Burundi : permutations administratives et suppression des postes d’adjoints dans les camps de réfugiés
SOS Médias Burundi
Muyinga, 21 janvier 2026 – L’Office national de protection des réfugiés et des apatrides (ONPRA) a procédé, ce mardi, à une réorganisation administrative dans plusieurs camps de réfugiés à travers le Burundi. Cette réforme porte à la fois sur la permutation des administrateurs des camps et sur la suppression du poste d’administrateur adjoint, une mesure qui concerne aussi bien les camps de l’Est que ceux du Nord du pays.
Cette réorganisation touche notamment, à l’Est du pays, les camps de Nyankanda, Bwagiriza, Kavumu et Busuma, ainsi qu’au Nord, ceux de Kinama et de Musasa. Selon les informations recueillies par SOS Médias Burundi, ces changements ne se limitent pas à l’administration des camps.
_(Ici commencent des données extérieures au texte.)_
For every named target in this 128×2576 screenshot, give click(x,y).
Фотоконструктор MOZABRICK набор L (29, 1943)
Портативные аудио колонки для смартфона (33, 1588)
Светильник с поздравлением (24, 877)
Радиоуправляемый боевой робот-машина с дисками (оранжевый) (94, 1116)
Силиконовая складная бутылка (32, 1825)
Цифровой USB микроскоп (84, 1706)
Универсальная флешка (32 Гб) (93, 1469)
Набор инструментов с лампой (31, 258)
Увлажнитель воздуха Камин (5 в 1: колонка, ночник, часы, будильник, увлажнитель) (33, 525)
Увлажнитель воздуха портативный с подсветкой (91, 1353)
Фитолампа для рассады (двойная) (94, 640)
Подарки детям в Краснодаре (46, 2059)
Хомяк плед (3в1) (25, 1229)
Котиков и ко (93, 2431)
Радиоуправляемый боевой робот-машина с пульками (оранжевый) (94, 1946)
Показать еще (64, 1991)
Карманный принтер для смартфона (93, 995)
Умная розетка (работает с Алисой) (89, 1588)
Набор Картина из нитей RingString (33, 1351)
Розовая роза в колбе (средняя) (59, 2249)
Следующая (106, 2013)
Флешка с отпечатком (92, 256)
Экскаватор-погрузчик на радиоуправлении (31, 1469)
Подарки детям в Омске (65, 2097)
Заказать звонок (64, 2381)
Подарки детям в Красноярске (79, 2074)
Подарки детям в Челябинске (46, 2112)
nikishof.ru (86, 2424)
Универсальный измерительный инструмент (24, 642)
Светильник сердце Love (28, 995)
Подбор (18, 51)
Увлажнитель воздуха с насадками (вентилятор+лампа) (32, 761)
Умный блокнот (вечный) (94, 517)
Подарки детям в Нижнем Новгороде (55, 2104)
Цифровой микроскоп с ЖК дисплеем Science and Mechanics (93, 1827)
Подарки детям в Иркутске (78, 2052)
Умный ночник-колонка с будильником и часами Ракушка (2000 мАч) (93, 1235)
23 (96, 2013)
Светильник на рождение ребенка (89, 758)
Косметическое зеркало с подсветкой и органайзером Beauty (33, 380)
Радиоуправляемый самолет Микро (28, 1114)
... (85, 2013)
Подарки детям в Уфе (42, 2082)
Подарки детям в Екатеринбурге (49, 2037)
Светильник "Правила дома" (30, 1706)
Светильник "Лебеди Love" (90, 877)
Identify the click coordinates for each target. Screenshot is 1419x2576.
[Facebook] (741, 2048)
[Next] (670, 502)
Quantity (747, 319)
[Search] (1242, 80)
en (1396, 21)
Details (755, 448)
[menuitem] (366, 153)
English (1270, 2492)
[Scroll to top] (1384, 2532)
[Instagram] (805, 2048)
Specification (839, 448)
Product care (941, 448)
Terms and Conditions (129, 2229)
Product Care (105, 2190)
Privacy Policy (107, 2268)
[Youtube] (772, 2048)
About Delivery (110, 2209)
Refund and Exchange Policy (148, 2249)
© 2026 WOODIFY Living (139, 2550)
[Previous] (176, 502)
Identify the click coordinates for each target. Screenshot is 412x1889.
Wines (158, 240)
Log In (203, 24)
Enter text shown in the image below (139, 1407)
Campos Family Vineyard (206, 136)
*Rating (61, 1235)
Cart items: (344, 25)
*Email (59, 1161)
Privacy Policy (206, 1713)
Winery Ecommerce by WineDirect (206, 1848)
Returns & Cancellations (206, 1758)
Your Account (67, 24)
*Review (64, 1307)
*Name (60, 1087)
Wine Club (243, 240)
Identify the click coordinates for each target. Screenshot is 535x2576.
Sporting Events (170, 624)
D’autres services relevant de l’ONPRA, notamment le Camp Management et la Protection, ont également été affectés, en fonction des nouvelles affectations décidées par l’institution.
Ce mardi, les administrateurs nouvellement désignés ont rejoint les camps où ils ont été affectés afin de prendre officiellement leurs fonctions.
Des contraintes budgétaires en toile de fond
La suppression du poste d’administrateur adjoint est principalement liée aux contraintes budgétaires auxquelles font face de nombreuses organisations humanitaires opérant au Burundi. Certaines d’entre elles ont été contraintes de réduire leurs effectifs jusqu’à 50 %, à l’image du Haut-Commissariat des Nations unies pour les réfugiés (HCR), fortement affecté par la baisse des financements internationaux.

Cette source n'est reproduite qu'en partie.